Como en muchas partes del mundo, la historia de la danza para la cámara en Argentina debe buscarse en la historia de su cine. Sin embargo, en la pantalla cinematográfica, las relaciones entre la imagen en movimiento y la danza no han sido siempre fértiles. Aunque ambos comparten el interés por el ritmo y el movimiento, la rigidez del lenguaje fílmico raramente ha dado lugar a un verdadero diálogo con el arte coreográfico. Más aun, durante gran parte de su historia, la danza en el cine ha sido incapaz de liberarse de sus ligaduras al escenario teatral, como se evidencia en numerosas películas donde la cámara asume la posición del espectador de una platea, permaneciendo a distancia y registrando una serie de movimientos concebidos para un punto de vista central y una perspectiva única e invariable.
Como era de esperar, el tango fue una de las primeras danzas que alcanzaron las pantallas argentinas; de hecho, el cine sonoro se inaugura en nuestro país con dos films que lo tienen por protagonista: Tango! y Los Tres Berretines, ambos de 1933. No obstante, en estos films, como en otros en los que aparece, el tango es una especie de condimento narrativo. Su presencia enfatiza la “argentinidad” de los personajes y las historias; es un signo de identidad antes que una expresión artística. Para el registro de la danza y su presentación como tal se prefería el ballet.

──────

→ **Objetivo A**:
Según el texto sobre la danza en el cine argentino, ¿qué dos películas inauguran el cine sonoro en el país?
→ **Objetivo B**:
Reproduce un fragmento del texto sobre la danza en el cine argentino: empieza en las palabras "Como en muchas" y detente después de "única e invariable.".
Usa únicamente el texto como fuente.

Entradas de posición de los datos:
──────

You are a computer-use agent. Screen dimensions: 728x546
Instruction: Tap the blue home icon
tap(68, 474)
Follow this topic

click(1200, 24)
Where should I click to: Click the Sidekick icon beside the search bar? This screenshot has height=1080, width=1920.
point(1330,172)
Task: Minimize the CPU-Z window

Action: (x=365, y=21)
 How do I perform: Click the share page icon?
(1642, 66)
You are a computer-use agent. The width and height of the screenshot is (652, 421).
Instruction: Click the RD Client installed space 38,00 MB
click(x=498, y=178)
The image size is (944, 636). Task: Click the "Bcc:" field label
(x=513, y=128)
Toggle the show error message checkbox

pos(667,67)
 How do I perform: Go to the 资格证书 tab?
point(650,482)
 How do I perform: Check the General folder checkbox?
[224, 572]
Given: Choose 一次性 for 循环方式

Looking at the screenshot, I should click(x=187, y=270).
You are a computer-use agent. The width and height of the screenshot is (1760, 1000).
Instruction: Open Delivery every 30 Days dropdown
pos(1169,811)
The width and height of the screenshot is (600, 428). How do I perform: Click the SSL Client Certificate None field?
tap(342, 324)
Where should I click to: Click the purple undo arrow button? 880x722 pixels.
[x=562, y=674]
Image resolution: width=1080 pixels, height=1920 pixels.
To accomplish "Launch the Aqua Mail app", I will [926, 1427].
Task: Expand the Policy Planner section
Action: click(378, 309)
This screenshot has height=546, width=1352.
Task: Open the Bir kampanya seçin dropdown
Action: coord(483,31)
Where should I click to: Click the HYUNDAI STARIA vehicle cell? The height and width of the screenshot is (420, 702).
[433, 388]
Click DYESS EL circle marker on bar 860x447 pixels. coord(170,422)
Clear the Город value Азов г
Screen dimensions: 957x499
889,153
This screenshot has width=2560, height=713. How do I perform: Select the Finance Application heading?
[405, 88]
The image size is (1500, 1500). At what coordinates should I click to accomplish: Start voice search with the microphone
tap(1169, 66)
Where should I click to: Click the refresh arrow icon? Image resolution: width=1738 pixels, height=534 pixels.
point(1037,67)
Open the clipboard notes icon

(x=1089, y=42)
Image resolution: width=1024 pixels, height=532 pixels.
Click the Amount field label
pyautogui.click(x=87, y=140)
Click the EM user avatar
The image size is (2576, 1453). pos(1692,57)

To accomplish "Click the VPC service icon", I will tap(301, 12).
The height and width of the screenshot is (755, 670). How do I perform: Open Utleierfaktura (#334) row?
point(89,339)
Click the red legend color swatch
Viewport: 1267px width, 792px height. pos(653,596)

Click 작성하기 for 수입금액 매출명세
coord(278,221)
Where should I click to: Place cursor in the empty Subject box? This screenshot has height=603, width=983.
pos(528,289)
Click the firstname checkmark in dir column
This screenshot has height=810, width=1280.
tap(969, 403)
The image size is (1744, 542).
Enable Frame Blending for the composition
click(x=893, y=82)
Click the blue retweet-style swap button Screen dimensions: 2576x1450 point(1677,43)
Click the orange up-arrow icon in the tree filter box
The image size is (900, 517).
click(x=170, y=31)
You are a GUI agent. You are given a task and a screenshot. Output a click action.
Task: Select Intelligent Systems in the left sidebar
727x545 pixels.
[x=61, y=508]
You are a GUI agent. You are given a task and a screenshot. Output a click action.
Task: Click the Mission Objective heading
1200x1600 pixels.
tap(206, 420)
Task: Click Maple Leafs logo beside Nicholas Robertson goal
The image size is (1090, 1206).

──────

→ **Respuesta A**:
Tango! y Los Tres Berretines, ambas de 1933.

→ **Respuesta B**:
Como en muchas partes del mundo, la historia de la danza para la cámara en Argentina debe buscarse en la historia de su cine. Sin embargo, en la pantalla cinematográfica, las relaciones entre la imagen en movimiento y la danza no han sido siempre fértiles. Aunque ambos comparten el interés por el ritmo y el movimiento, la rigidez del lenguaje fílmico raramente ha dado lugar a un verdadero diálogo con el arte coreográfico. Más aun, durante gran parte de su historia, la danza en el cine ha sido incapaz de liberarse de sus ligaduras al escenario teatral, como se evidencia en numerosas películas donde la cámara asume la posición del espectador de una platea, permaneciendo a distancia y registrando una serie de movimientos concebidos para un punto de vista central y una perspectiva única e invariable.